▶ **Work to complete**
From the first line down to the one containing "Urgencias (681, 510)", reproduce the entries below exactly and leave out the pictures.
*** Opening Records supplied ***
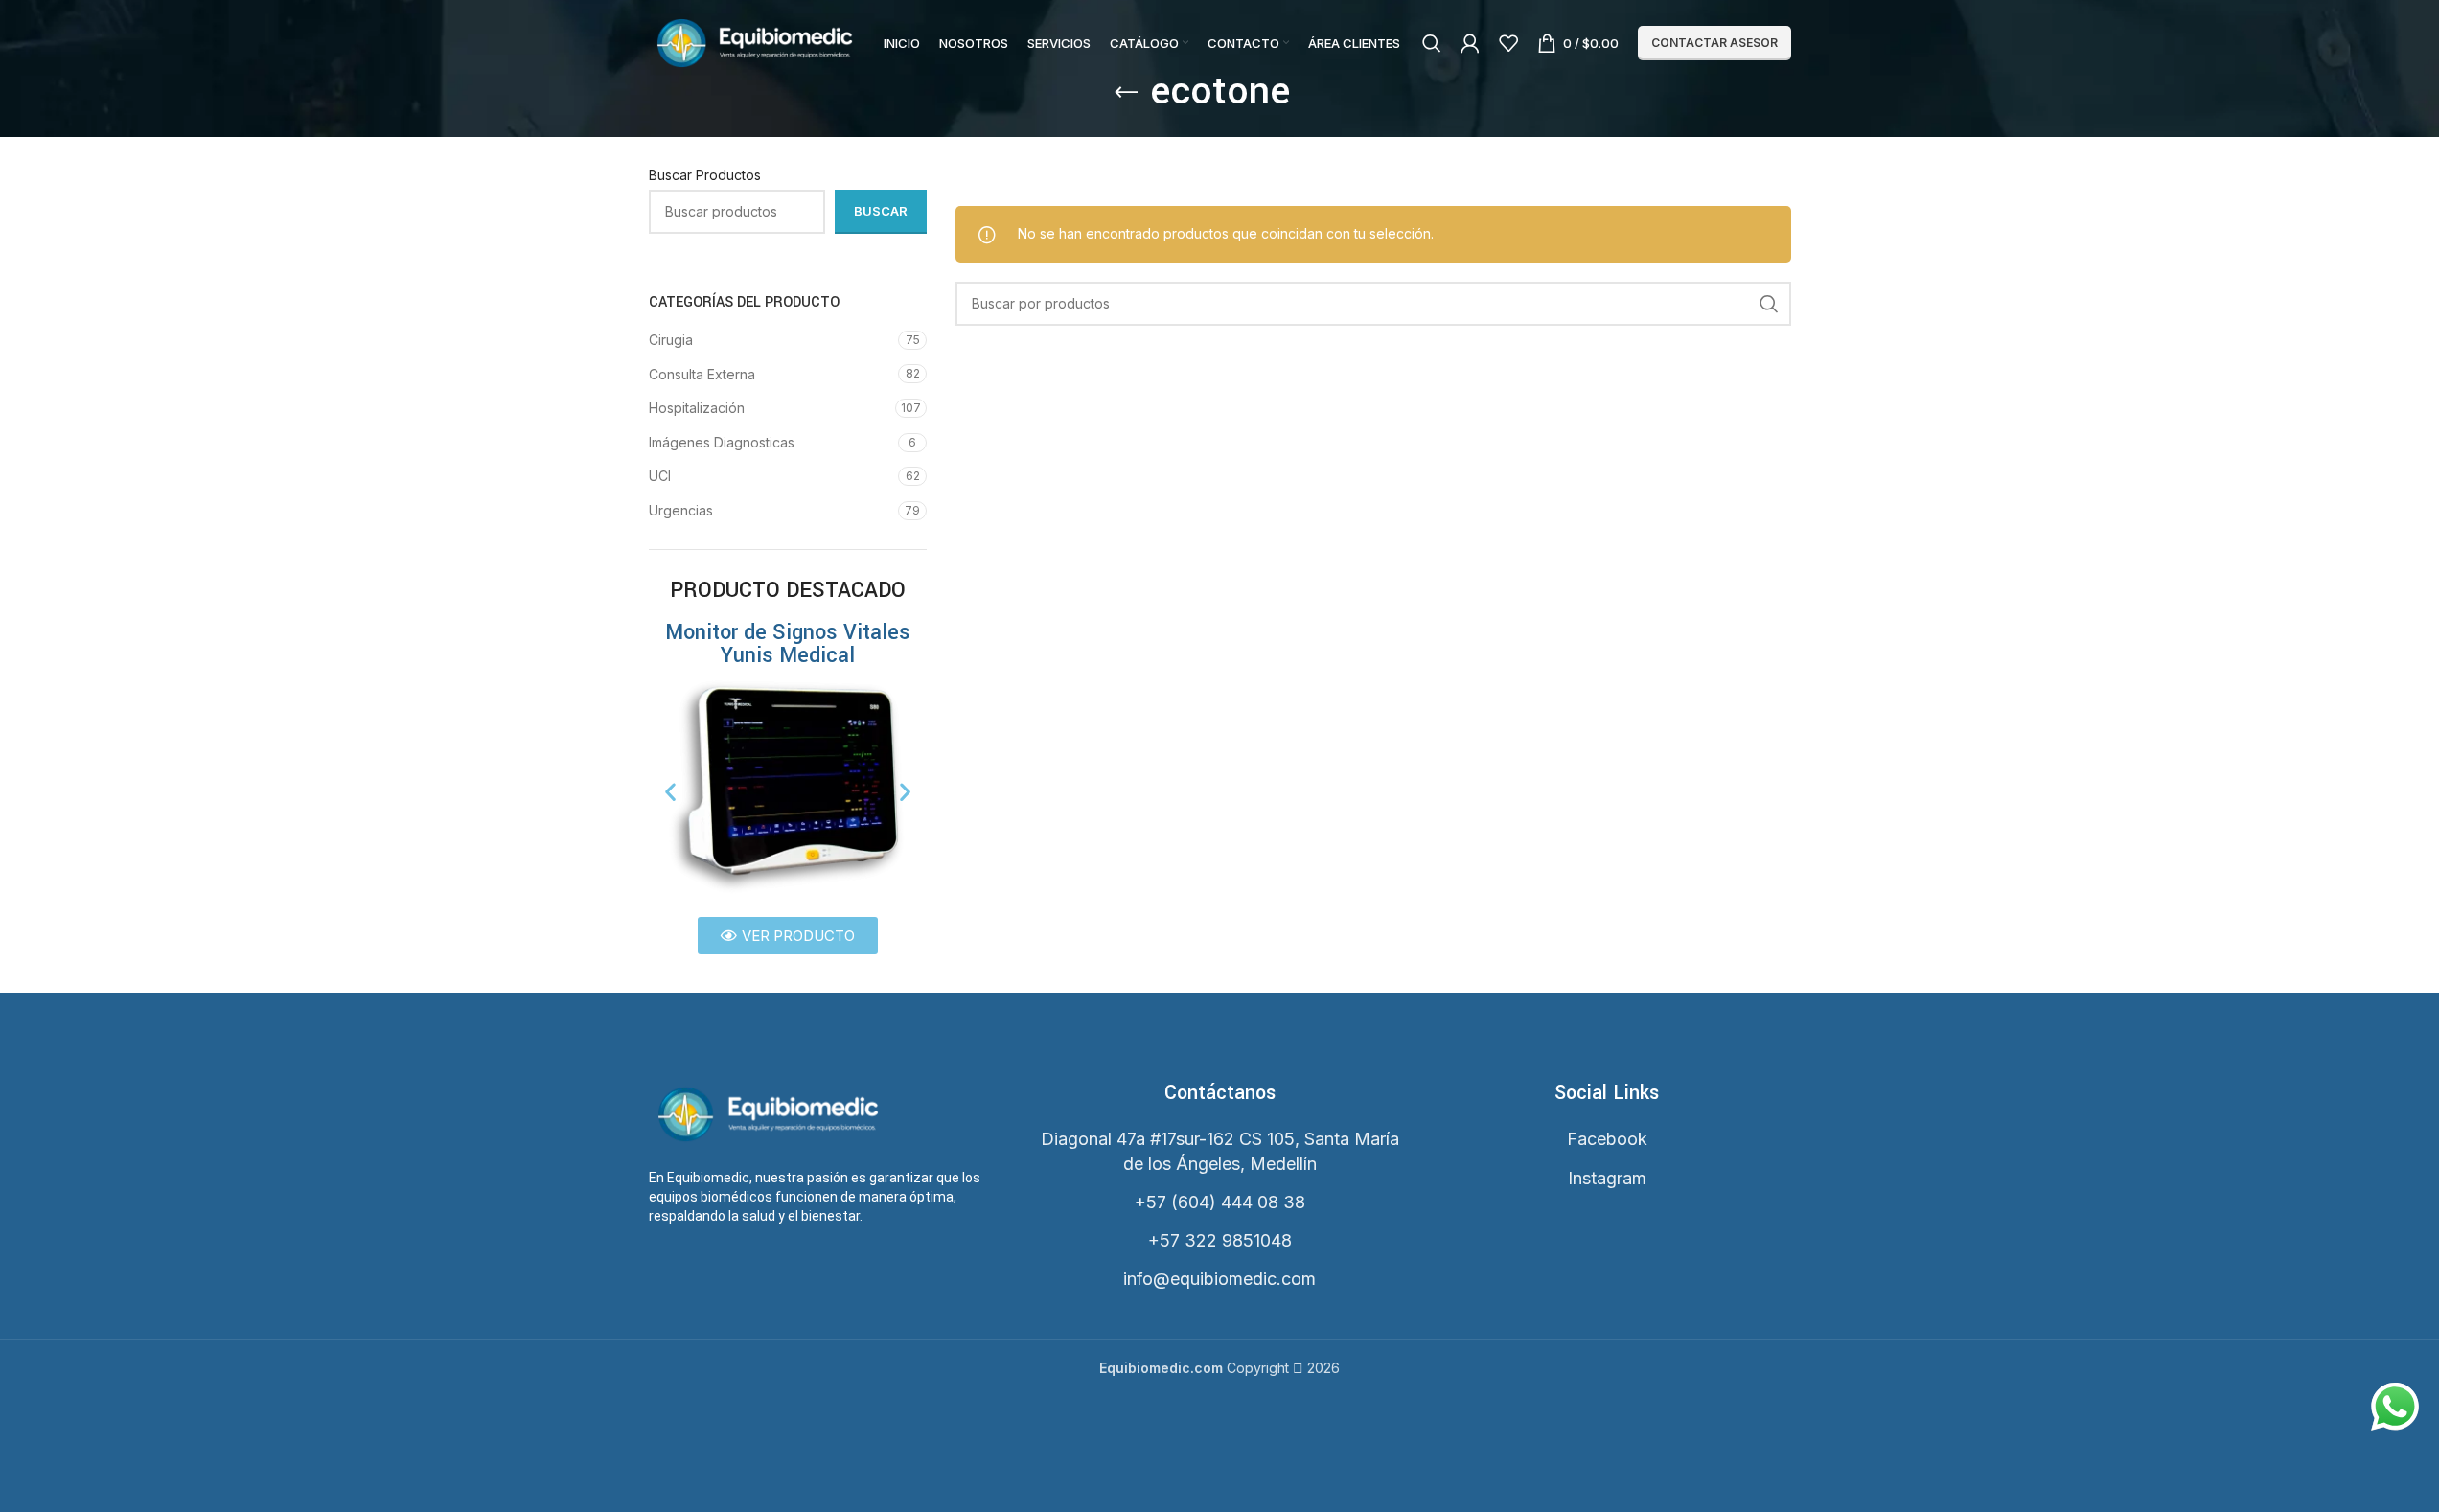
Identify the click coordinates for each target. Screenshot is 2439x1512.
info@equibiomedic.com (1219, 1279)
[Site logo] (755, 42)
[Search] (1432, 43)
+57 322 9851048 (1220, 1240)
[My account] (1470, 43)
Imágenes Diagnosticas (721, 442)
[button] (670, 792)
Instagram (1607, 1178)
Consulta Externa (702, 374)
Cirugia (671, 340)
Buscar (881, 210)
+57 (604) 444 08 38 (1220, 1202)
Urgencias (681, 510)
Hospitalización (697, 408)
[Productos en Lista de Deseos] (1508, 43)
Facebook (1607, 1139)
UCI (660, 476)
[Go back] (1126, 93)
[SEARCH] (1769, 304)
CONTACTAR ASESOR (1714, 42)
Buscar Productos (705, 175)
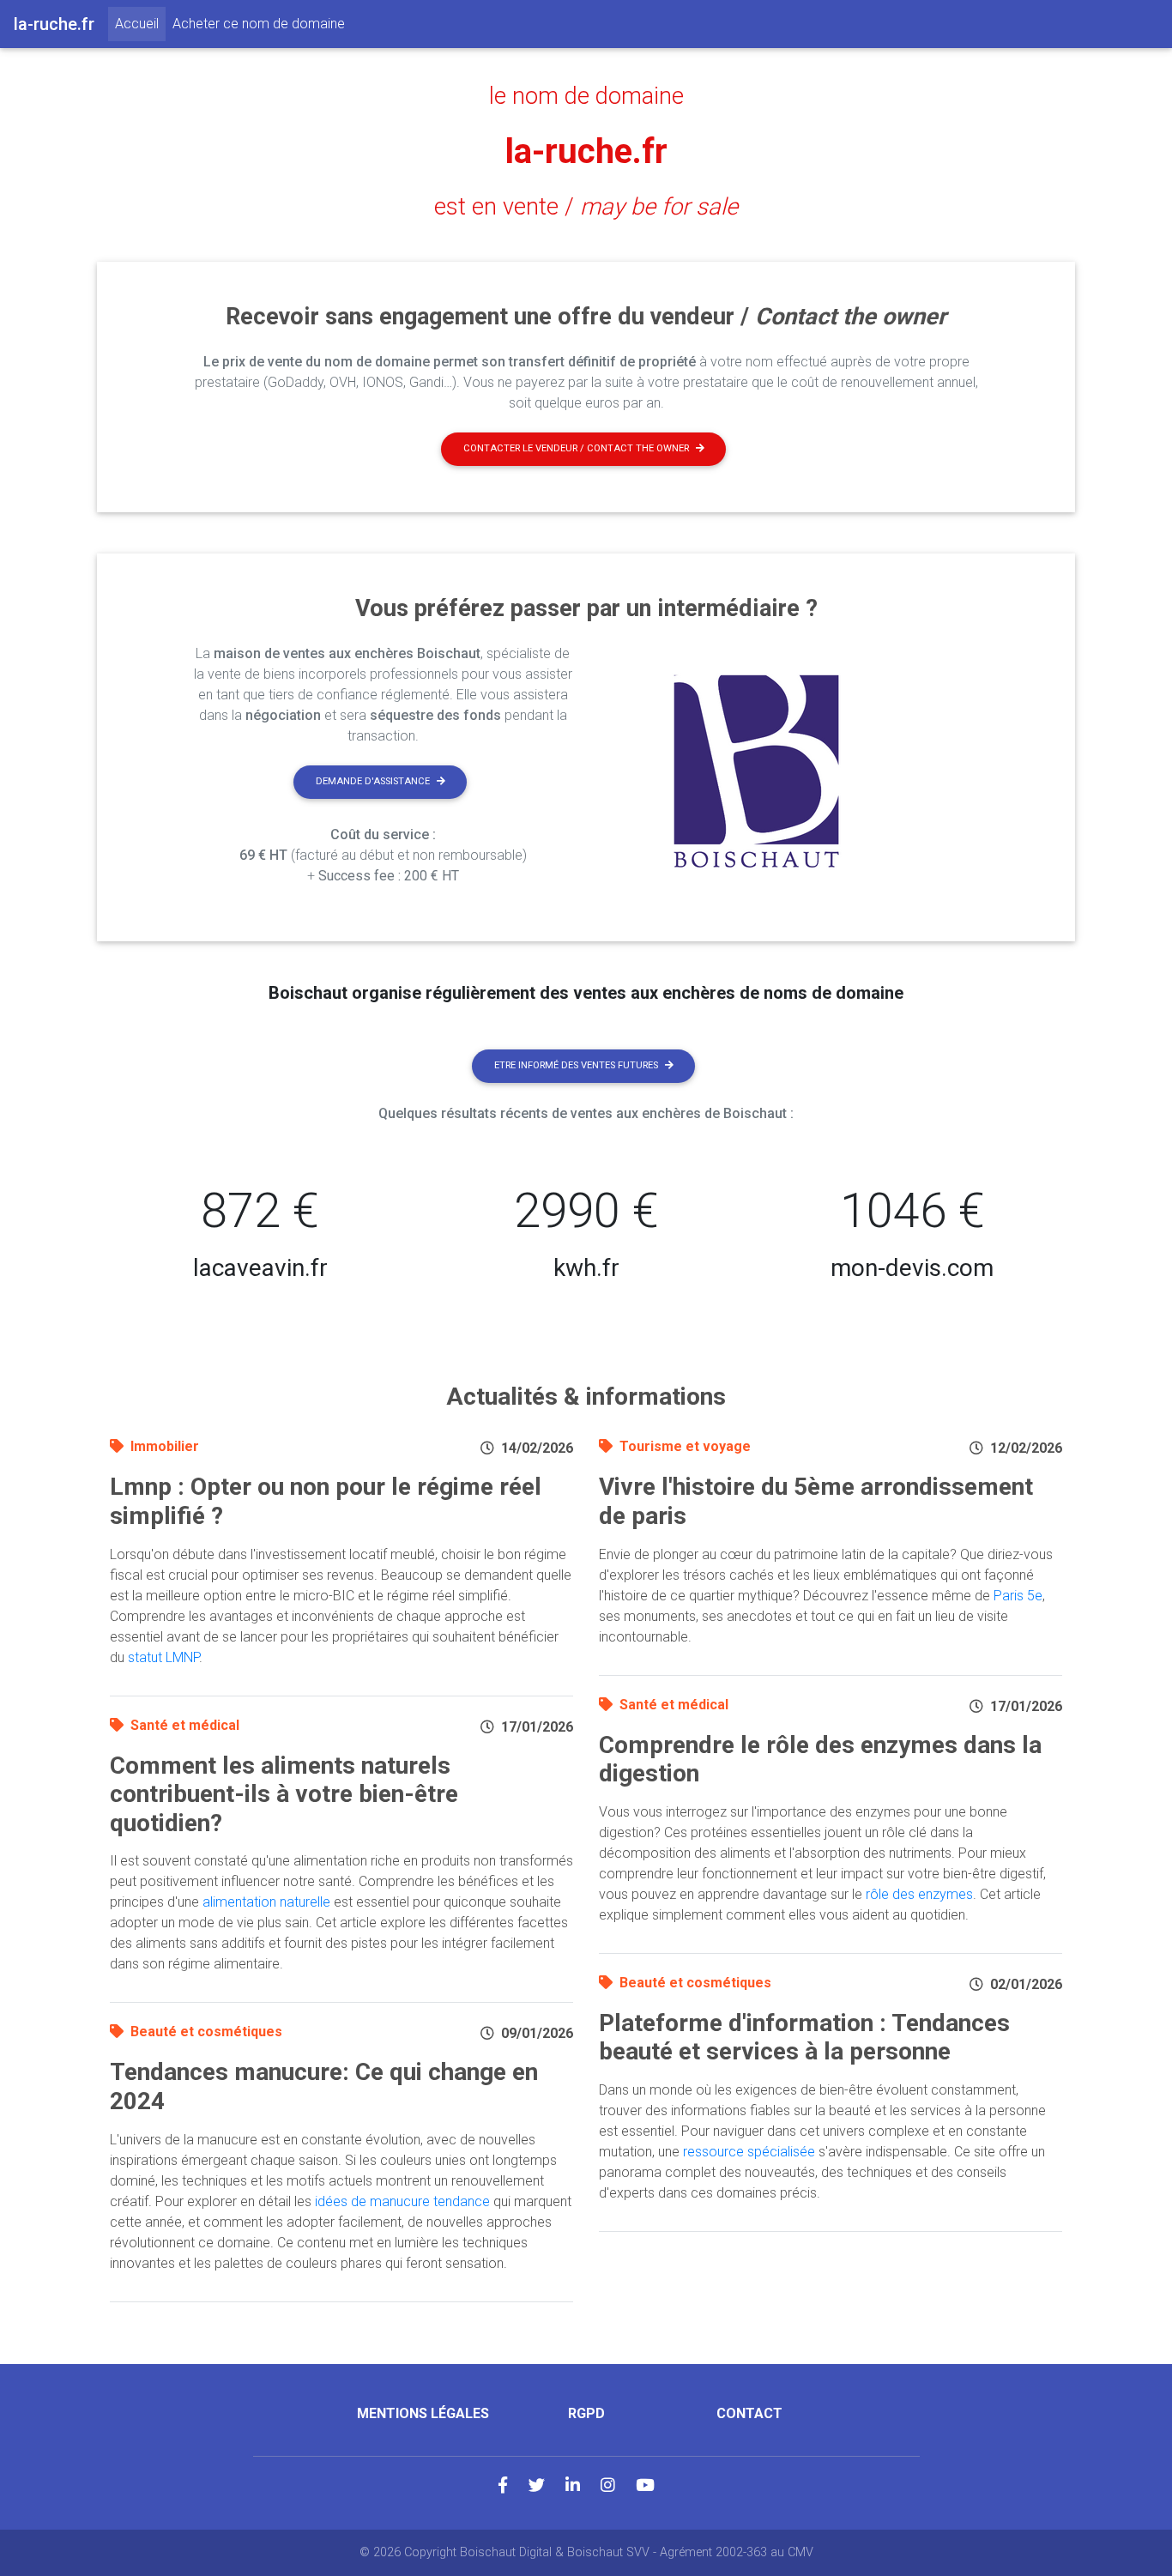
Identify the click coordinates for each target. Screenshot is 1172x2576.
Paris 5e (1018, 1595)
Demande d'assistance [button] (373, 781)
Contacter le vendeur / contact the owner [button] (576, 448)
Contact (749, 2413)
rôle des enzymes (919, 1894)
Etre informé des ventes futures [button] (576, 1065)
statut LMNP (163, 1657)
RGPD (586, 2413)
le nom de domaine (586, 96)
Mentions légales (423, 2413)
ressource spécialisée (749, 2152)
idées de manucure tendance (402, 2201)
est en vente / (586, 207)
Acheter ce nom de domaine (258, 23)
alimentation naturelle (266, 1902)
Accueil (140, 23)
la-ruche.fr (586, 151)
*** Closing Records supplied ***
▶ **Solution to the problem**
Identify the click coordinates for each target. Screenshot is 2439x1512.
info@equibiomedic.com (1219, 1279)
[Site logo] (755, 42)
[Search] (1432, 43)
+57 322 9851048 (1220, 1240)
[My account] (1470, 43)
Imágenes Diagnosticas (721, 442)
[button] (670, 792)
Instagram (1607, 1178)
Consulta Externa (702, 374)
Cirugia (671, 340)
Buscar (881, 210)
+57 (604) 444 08 38 (1220, 1202)
Urgencias (681, 510)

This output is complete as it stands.